REQUIRED TASK:
Reproduce all of the data below, replacing every occurrence of "Locate an element" with "Find an element" and changing nothing else.

EXERCISE MATERIAL:

◇ ◇ ◇ ◇ ◇ ◇ ◇

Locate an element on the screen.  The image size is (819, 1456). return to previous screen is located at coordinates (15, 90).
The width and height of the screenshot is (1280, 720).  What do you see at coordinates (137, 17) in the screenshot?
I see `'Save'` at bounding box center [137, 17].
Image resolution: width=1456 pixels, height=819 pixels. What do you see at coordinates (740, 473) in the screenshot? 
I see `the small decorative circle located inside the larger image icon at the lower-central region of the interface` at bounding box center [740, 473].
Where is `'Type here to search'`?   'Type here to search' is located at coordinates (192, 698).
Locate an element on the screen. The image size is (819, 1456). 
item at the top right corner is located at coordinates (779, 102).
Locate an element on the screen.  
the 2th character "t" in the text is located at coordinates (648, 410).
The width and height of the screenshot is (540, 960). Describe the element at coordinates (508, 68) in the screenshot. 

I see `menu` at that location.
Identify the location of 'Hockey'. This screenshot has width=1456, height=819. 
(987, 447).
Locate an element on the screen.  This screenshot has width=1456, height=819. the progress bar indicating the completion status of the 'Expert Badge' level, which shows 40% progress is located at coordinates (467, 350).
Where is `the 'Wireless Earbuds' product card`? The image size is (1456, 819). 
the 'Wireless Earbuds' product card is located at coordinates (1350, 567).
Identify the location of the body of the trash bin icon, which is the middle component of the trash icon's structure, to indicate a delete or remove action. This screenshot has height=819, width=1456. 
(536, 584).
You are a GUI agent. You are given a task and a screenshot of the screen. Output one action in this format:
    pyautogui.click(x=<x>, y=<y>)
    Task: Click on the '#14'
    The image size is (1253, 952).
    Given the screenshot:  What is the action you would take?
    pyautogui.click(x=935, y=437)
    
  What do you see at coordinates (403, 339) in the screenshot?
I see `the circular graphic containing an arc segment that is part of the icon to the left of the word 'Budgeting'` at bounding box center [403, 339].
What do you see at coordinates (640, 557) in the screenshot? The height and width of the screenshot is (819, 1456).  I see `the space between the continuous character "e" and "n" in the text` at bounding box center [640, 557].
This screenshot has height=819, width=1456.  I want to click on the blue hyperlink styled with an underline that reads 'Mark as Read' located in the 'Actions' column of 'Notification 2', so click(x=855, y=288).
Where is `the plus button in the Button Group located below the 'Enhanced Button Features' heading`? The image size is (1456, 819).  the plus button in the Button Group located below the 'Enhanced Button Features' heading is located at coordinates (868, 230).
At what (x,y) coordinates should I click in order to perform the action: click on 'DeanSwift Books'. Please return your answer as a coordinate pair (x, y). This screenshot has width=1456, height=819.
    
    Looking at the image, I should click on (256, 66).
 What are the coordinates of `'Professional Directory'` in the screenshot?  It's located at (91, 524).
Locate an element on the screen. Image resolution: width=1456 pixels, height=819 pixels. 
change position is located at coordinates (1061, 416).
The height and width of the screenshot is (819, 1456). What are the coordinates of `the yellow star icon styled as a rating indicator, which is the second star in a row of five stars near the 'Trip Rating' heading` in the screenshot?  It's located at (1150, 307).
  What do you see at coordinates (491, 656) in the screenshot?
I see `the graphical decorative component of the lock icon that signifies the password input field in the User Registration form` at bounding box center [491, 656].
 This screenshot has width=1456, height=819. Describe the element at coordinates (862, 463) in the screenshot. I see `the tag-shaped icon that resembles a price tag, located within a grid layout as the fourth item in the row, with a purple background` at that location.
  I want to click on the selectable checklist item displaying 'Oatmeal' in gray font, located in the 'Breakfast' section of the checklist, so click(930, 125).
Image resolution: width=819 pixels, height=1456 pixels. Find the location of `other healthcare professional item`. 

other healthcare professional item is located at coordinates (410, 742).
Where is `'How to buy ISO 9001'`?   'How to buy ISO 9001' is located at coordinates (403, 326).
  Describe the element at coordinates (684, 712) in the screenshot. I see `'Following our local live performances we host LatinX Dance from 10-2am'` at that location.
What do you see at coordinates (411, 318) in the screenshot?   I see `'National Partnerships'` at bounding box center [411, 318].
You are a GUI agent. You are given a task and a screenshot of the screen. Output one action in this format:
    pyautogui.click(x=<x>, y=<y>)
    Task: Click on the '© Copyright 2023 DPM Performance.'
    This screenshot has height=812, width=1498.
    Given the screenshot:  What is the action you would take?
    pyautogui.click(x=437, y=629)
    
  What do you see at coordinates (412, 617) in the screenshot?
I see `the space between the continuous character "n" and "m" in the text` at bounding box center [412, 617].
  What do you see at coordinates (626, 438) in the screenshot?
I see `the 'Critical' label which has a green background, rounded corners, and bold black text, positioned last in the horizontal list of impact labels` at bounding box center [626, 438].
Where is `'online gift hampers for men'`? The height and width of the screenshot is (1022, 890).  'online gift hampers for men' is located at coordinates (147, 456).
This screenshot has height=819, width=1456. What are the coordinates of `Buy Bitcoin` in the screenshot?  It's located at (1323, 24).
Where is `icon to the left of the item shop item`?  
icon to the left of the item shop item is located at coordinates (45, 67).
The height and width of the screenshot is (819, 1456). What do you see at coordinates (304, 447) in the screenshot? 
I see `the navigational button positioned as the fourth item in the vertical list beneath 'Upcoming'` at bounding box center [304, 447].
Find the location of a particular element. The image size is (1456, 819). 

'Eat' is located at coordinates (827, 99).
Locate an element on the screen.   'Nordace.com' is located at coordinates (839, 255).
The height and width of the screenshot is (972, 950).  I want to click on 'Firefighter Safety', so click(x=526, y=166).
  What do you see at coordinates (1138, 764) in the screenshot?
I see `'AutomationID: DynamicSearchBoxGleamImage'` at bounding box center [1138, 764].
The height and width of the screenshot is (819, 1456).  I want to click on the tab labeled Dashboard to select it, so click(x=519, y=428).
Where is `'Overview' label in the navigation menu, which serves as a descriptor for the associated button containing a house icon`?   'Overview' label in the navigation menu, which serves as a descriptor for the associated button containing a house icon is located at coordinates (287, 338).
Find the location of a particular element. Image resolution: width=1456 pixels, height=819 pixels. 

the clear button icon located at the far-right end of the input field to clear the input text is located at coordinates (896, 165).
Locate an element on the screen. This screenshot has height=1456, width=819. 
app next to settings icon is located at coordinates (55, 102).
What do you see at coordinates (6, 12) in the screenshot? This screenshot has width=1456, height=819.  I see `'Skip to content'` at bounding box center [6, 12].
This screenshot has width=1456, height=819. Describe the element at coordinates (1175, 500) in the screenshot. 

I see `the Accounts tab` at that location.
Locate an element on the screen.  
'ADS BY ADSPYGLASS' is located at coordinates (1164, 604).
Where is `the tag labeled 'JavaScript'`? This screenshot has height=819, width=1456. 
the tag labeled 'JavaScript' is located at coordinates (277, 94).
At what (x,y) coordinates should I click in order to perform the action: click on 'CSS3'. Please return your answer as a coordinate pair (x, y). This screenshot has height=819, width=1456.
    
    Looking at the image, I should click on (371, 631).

◇ ◇ ◇ ◇ ◇ ◇ ◇

REPLY TO THE EXERCISE:
Find an element on the screen.  The image size is (819, 1456). return to previous screen is located at coordinates (15, 90).
The width and height of the screenshot is (1280, 720).  What do you see at coordinates (137, 17) in the screenshot?
I see `'Save'` at bounding box center [137, 17].
Image resolution: width=1456 pixels, height=819 pixels. What do you see at coordinates (740, 473) in the screenshot? 
I see `the small decorative circle located inside the larger image icon at the lower-central region of the interface` at bounding box center [740, 473].
Where is `'Type here to search'`?   'Type here to search' is located at coordinates (192, 698).
Find an element on the screen. The image size is (819, 1456). 
item at the top right corner is located at coordinates (779, 102).
Find an element on the screen.  
the 2th character "t" in the text is located at coordinates (648, 410).
The width and height of the screenshot is (540, 960). Describe the element at coordinates (508, 68) in the screenshot. 

I see `menu` at that location.
Identify the location of 'Hockey'. This screenshot has width=1456, height=819. 
(987, 447).
Find an element on the screen.  This screenshot has width=1456, height=819. the progress bar indicating the completion status of the 'Expert Badge' level, which shows 40% progress is located at coordinates (467, 350).
Where is `the 'Wireless Earbuds' product card`? The image size is (1456, 819). 
the 'Wireless Earbuds' product card is located at coordinates (1350, 567).
Identify the location of the body of the trash bin icon, which is the middle component of the trash icon's structure, to indicate a delete or remove action. This screenshot has height=819, width=1456. 
(536, 584).
You are a GUI agent. You are given a task and a screenshot of the screen. Output one action in this format:
    pyautogui.click(x=<x>, y=<y>)
    Task: Click on the '#14'
    The image size is (1253, 952).
    Given the screenshot:  What is the action you would take?
    pyautogui.click(x=935, y=437)
    
  What do you see at coordinates (403, 339) in the screenshot?
I see `the circular graphic containing an arc segment that is part of the icon to the left of the word 'Budgeting'` at bounding box center [403, 339].
What do you see at coordinates (640, 557) in the screenshot? The height and width of the screenshot is (819, 1456).  I see `the space between the continuous character "e" and "n" in the text` at bounding box center [640, 557].
This screenshot has height=819, width=1456.  I want to click on the blue hyperlink styled with an underline that reads 'Mark as Read' located in the 'Actions' column of 'Notification 2', so click(x=855, y=288).
Where is `the plus button in the Button Group located below the 'Enhanced Button Features' heading`? The image size is (1456, 819).  the plus button in the Button Group located below the 'Enhanced Button Features' heading is located at coordinates (868, 230).
At what (x,y) coordinates should I click in order to perform the action: click on 'DeanSwift Books'. Please return your answer as a coordinate pair (x, y). This screenshot has width=1456, height=819.
    
    Looking at the image, I should click on (256, 66).
 What are the coordinates of `'Professional Directory'` in the screenshot?  It's located at (91, 524).
Find an element on the screen. Image resolution: width=1456 pixels, height=819 pixels. 
change position is located at coordinates (1061, 416).
The height and width of the screenshot is (819, 1456). What are the coordinates of `the yellow star icon styled as a rating indicator, which is the second star in a row of five stars near the 'Trip Rating' heading` in the screenshot?  It's located at (1150, 307).
  What do you see at coordinates (491, 656) in the screenshot?
I see `the graphical decorative component of the lock icon that signifies the password input field in the User Registration form` at bounding box center [491, 656].
 This screenshot has width=1456, height=819. Describe the element at coordinates (862, 463) in the screenshot. I see `the tag-shaped icon that resembles a price tag, located within a grid layout as the fourth item in the row, with a purple background` at that location.
  I want to click on the selectable checklist item displaying 'Oatmeal' in gray font, located in the 'Breakfast' section of the checklist, so click(930, 125).
Image resolution: width=819 pixels, height=1456 pixels. Find the location of `other healthcare professional item`. 

other healthcare professional item is located at coordinates (410, 742).
Where is `'How to buy ISO 9001'`?   'How to buy ISO 9001' is located at coordinates (403, 326).
  Describe the element at coordinates (684, 712) in the screenshot. I see `'Following our local live performances we host LatinX Dance from 10-2am'` at that location.
What do you see at coordinates (411, 318) in the screenshot?   I see `'National Partnerships'` at bounding box center [411, 318].
You are a GUI agent. You are given a task and a screenshot of the screen. Output one action in this format:
    pyautogui.click(x=<x>, y=<y>)
    Task: Click on the '© Copyright 2023 DPM Performance.'
    This screenshot has height=812, width=1498.
    Given the screenshot:  What is the action you would take?
    pyautogui.click(x=437, y=629)
    
  What do you see at coordinates (412, 617) in the screenshot?
I see `the space between the continuous character "n" and "m" in the text` at bounding box center [412, 617].
  What do you see at coordinates (626, 438) in the screenshot?
I see `the 'Critical' label which has a green background, rounded corners, and bold black text, positioned last in the horizontal list of impact labels` at bounding box center [626, 438].
Where is `'online gift hampers for men'`? The height and width of the screenshot is (1022, 890).  'online gift hampers for men' is located at coordinates (147, 456).
This screenshot has height=819, width=1456. What are the coordinates of `Buy Bitcoin` in the screenshot?  It's located at (1323, 24).
Where is `icon to the left of the item shop item`?  
icon to the left of the item shop item is located at coordinates (45, 67).
The height and width of the screenshot is (819, 1456). What do you see at coordinates (304, 447) in the screenshot? 
I see `the navigational button positioned as the fourth item in the vertical list beneath 'Upcoming'` at bounding box center [304, 447].
Find the location of a particular element. The image size is (1456, 819). 

'Eat' is located at coordinates (827, 99).
Find an element on the screen.   'Nordace.com' is located at coordinates (839, 255).
The height and width of the screenshot is (972, 950).  I want to click on 'Firefighter Safety', so click(x=526, y=166).
  What do you see at coordinates (1138, 764) in the screenshot?
I see `'AutomationID: DynamicSearchBoxGleamImage'` at bounding box center [1138, 764].
The height and width of the screenshot is (819, 1456).  I want to click on the tab labeled Dashboard to select it, so click(x=519, y=428).
Where is `'Overview' label in the navigation menu, which serves as a descriptor for the associated button containing a house icon`?   'Overview' label in the navigation menu, which serves as a descriptor for the associated button containing a house icon is located at coordinates (287, 338).
Find the location of a particular element. Image resolution: width=1456 pixels, height=819 pixels. 

the clear button icon located at the far-right end of the input field to clear the input text is located at coordinates (896, 165).
Find an element on the screen. This screenshot has height=1456, width=819. 
app next to settings icon is located at coordinates (55, 102).
What do you see at coordinates (6, 12) in the screenshot? This screenshot has width=1456, height=819.  I see `'Skip to content'` at bounding box center [6, 12].
This screenshot has width=1456, height=819. Describe the element at coordinates (1175, 500) in the screenshot. 

I see `the Accounts tab` at that location.
Find an element on the screen.  
'ADS BY ADSPYGLASS' is located at coordinates (1164, 604).
Where is `the tag labeled 'JavaScript'`? This screenshot has height=819, width=1456. 
the tag labeled 'JavaScript' is located at coordinates (277, 94).
At what (x,y) coordinates should I click in order to perform the action: click on 'CSS3'. Please return your answer as a coordinate pair (x, y). This screenshot has height=819, width=1456.
    
    Looking at the image, I should click on (371, 631).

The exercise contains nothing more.